Geen van deze parcoursen is met de Jones-Counter gemeten, mede vanwege de stukken strand of voetpaden. Opvallend is dat maar 3 van deze 8 evenementen met een lang parcours KNAU-wedstrijden zijn (Texel, JKM, Rondje Voorne). Dat heeft deels te maken met de moeilijkheidsgraad van een wedstrijd over zo’n lang parcours. En met het karakter of de ontstaans-geschiedenis van een landschapsloop. De Eemmeerloop kent een brug in het parcours die wel eens openstaat, en het eventuele oponthoud aldaar wordt dan later van de brutotijd afgetrokken. En de Monnikentocht is een rustige trainingstocht – drie weken voor de RUN Winschoten – waar zelfs geen ‘uitslag’ van wordt opgemaakt. Bovendien worden 4 van deze 8 landschapslopen door een loopgroep buiten de KNAU georganiseerd. (NB nochthans is mij bekend dat de ’trekkers’ onder de organisatoren van de Eemmeerloop – trimloopvereniging Quo Vadis – en de Pieterpad en Monnikentocht – trimloopvereniging Runners OostGroningen – persoonlijk wel lid zijn van een KNAU-vereniging.)

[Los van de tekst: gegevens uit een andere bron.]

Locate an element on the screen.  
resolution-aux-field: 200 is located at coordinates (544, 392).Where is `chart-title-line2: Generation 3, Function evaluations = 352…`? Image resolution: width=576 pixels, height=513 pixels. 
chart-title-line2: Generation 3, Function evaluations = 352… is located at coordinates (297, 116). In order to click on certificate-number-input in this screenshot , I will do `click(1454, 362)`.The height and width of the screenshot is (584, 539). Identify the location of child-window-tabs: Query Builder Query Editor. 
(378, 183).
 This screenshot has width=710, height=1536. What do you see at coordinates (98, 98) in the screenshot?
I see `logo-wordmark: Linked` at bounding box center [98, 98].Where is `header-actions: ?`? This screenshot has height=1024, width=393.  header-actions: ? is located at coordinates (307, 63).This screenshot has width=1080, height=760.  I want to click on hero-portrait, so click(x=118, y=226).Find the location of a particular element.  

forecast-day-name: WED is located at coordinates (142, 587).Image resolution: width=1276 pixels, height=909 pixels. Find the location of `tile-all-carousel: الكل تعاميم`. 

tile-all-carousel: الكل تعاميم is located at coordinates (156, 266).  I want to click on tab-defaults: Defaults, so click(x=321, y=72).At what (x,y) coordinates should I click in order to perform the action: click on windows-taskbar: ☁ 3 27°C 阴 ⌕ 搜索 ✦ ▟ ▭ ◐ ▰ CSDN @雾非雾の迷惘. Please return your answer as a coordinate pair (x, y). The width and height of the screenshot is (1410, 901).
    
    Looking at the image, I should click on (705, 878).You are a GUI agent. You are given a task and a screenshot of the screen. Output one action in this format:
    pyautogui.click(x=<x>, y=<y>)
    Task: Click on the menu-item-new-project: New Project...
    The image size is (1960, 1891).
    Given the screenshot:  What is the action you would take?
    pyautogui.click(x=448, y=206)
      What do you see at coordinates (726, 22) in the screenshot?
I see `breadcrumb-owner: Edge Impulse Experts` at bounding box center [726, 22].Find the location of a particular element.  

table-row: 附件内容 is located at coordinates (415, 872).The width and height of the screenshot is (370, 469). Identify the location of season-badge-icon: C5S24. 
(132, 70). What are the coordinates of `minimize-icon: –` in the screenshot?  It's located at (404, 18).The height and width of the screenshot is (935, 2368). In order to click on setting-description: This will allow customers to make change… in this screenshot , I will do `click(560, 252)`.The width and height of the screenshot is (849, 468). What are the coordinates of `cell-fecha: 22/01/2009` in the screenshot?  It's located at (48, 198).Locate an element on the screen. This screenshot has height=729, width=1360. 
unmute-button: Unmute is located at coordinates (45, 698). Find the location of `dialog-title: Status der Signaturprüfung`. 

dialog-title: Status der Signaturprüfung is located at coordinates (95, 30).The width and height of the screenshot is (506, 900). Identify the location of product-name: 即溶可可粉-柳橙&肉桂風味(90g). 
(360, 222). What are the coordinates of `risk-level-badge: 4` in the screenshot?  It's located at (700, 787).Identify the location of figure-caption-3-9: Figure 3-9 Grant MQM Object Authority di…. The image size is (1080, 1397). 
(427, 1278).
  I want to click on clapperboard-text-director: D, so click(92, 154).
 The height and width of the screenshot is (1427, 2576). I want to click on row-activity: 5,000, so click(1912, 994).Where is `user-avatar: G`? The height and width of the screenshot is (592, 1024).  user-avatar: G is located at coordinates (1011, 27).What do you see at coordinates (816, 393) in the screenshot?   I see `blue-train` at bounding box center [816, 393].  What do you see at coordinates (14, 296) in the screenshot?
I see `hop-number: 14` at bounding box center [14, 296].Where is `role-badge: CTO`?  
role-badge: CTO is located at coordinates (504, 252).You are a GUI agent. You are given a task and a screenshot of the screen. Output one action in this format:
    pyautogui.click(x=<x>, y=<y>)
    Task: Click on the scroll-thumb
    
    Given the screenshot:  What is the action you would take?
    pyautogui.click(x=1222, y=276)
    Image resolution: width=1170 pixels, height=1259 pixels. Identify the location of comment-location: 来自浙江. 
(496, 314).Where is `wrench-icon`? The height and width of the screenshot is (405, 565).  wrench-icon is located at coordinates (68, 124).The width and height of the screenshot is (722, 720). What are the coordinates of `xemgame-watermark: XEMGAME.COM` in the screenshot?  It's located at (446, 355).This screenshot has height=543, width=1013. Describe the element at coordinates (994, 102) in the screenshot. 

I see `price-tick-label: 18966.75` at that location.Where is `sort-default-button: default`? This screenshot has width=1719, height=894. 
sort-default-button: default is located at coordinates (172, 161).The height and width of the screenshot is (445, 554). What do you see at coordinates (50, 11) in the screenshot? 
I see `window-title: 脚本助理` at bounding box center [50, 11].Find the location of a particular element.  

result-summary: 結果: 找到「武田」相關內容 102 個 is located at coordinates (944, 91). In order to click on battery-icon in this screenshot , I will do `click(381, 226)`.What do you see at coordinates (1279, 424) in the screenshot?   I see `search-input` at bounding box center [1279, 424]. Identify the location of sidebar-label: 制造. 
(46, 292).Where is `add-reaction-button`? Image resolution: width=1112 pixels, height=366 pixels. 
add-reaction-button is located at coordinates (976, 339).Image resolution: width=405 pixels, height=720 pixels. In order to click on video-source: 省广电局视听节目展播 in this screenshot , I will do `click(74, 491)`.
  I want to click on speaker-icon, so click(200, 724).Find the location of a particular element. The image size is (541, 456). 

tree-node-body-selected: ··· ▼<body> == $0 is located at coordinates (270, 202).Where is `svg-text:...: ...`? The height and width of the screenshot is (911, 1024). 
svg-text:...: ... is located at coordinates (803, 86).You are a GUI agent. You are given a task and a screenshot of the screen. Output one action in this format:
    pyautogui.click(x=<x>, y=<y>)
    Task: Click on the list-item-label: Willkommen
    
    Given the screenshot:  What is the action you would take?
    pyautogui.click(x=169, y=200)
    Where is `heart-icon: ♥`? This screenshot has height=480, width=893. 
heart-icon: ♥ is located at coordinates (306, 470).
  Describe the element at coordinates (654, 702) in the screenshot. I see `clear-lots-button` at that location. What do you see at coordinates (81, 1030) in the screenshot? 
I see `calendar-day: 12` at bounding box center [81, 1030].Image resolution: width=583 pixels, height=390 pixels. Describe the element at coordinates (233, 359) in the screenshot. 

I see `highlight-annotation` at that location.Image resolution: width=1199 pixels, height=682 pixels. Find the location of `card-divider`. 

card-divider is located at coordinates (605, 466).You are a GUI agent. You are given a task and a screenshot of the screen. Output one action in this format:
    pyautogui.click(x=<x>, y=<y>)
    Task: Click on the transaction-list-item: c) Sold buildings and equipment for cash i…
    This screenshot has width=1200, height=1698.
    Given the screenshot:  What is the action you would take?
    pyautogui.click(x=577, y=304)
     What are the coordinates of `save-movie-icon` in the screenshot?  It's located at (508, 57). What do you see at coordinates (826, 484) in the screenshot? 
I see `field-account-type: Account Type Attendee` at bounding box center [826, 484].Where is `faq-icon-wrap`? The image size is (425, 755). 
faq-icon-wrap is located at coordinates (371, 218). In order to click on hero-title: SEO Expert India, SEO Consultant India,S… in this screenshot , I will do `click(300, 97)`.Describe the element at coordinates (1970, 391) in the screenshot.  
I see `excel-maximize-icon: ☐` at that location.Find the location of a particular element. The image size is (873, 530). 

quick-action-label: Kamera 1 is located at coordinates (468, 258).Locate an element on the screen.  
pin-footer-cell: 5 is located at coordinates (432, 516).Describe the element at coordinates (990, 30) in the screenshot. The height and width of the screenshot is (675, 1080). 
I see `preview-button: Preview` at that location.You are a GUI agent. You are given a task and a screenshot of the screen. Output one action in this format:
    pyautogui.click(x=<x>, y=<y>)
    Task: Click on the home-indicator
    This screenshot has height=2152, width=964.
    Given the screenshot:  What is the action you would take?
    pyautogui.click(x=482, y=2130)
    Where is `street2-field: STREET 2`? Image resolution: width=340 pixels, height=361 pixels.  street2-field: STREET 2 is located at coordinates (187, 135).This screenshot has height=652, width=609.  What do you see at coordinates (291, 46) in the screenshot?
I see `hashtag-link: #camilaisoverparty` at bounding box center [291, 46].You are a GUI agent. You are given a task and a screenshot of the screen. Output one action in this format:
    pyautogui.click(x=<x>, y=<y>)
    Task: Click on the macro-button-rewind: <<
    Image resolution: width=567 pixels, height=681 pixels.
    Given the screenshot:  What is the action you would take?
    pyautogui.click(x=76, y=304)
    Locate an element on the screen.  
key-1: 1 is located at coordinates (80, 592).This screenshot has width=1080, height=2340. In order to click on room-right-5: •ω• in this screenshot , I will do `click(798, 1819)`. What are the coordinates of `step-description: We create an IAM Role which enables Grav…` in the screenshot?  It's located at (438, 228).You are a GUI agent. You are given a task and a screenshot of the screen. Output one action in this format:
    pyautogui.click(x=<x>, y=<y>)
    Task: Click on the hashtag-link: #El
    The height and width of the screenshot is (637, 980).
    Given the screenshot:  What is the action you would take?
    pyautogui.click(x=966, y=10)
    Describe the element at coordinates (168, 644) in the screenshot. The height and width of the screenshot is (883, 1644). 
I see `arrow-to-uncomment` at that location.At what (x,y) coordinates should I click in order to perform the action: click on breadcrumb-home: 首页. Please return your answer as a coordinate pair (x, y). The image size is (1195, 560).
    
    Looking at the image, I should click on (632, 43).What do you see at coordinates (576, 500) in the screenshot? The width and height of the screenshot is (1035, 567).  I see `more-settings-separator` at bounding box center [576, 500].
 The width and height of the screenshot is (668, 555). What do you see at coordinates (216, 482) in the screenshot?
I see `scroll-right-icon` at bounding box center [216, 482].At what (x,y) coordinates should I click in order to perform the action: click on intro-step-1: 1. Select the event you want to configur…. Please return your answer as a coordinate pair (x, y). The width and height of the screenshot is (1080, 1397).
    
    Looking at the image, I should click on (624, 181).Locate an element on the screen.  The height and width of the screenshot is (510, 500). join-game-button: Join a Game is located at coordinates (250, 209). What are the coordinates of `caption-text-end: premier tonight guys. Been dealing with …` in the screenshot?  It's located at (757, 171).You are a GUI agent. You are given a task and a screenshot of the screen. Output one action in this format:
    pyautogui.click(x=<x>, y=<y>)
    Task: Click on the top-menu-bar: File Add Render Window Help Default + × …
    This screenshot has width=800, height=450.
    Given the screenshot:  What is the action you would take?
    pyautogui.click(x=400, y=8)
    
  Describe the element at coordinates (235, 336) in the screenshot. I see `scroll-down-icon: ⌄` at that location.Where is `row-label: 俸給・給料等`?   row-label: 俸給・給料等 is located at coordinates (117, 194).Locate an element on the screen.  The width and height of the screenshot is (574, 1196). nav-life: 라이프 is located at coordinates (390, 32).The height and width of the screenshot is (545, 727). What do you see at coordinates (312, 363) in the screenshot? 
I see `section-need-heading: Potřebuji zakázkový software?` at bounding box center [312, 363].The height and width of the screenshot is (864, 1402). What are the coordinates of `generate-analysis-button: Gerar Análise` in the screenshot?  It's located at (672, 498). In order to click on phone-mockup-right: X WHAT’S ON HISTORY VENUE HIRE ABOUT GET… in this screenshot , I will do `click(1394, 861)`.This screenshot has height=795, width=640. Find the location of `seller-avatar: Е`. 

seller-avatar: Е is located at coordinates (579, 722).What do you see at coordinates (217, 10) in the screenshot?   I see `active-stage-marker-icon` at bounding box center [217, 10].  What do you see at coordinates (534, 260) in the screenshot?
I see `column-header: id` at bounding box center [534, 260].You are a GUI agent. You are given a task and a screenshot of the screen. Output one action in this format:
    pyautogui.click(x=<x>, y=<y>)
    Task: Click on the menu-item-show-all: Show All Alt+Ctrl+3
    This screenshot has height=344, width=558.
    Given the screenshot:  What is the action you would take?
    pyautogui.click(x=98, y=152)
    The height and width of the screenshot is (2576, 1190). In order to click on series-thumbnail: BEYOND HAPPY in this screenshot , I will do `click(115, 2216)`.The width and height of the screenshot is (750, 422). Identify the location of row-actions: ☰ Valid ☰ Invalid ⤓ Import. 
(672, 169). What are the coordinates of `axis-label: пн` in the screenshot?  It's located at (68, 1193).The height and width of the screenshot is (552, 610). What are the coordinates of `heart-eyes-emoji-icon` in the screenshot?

Onder een groot deel van de ultralopers zijn deze ‘landschapslopen’ met lange parcoursen zeer geliefd. In een enquete van Wim-Bart Knol eind 1996 noemden de respondenten dat ze graag meer van het type lopen als ‘Texel’ op de Nederlandse kalender zagen verschijnen. In dat jaar 1996 waren de premières van de JKM en het Rondje Voorne, en sindsdien is met de komst van Pieter-ROG-pad, Monnikentocht, Drentse Elfdorpentocht en Friese Elfsteden Ultramarathon (als de laatste twee blijvertjes worden) het aanbod van landschapslopen nog eens verdubbeld.
Het is intrigerend om te speculeren over de oorzaken van de groei van de ultrakalender ;-). De duidelijke acceptatie van de KNAU van het ultralopen middels de ondersteuning van internationale kampioenschappen in Winschoten vanaf 1992, en de instelling van het NK 100 km en het NK 24 uur in 1995, zijn van grote invloed geweest. Een andere stimulerende factor van betekenis lijkt zondermeer Ton Smeets te zijn geweest. Het einde van zijn actieve loopcarrière rond 1995/1996, toen hij aan zijn heup geopereerd werd, valt samen met de plotselinge groei op de kalender. Ton was betrokken bij de GUM 6 uur in 1994, en organiseerde in datzelfde Geldrop vanaf 1995 de eerste officiële 12 uurswedstrijd van Nederland (in 1998 verhuisde die wedstrijd met Ton naar Budel Dorplein, gemeente Cranendonck). Vervolgens was Ton betrokken bij de oprichting van Stein 6 uur en Uden 24 uur (beiden in 1996), en later Breda 6 uur (1999), en organiseerde hij zelf de Fat Ass Fifty Soerendonk 50 km (begin 2000). Die laatste wedstrijd ving het (tijdelijk) wegvallen van de Fat Ass Fifty van Ger Wijenberg op, die van Tilburg naar Schinnen verhuisde. En daar nu zijn FAF Schinnen organiseert. Maar ook de FAF Soerendonk is inmiddels een bloeiende loop (en zelfs KNAU-wedstrijd), dus zo breidt de kalender zich gestaag uit. En hebben beide organisatoren hun volgende editie op zondag 5 januari 2003 geprikt, helaas. Maar daarover meer in het artikel ‘Datumcriteria van de Nederlandse ultralopen’ later deze week, hoop ik, dit stuk is al weer lang genoeg ;-).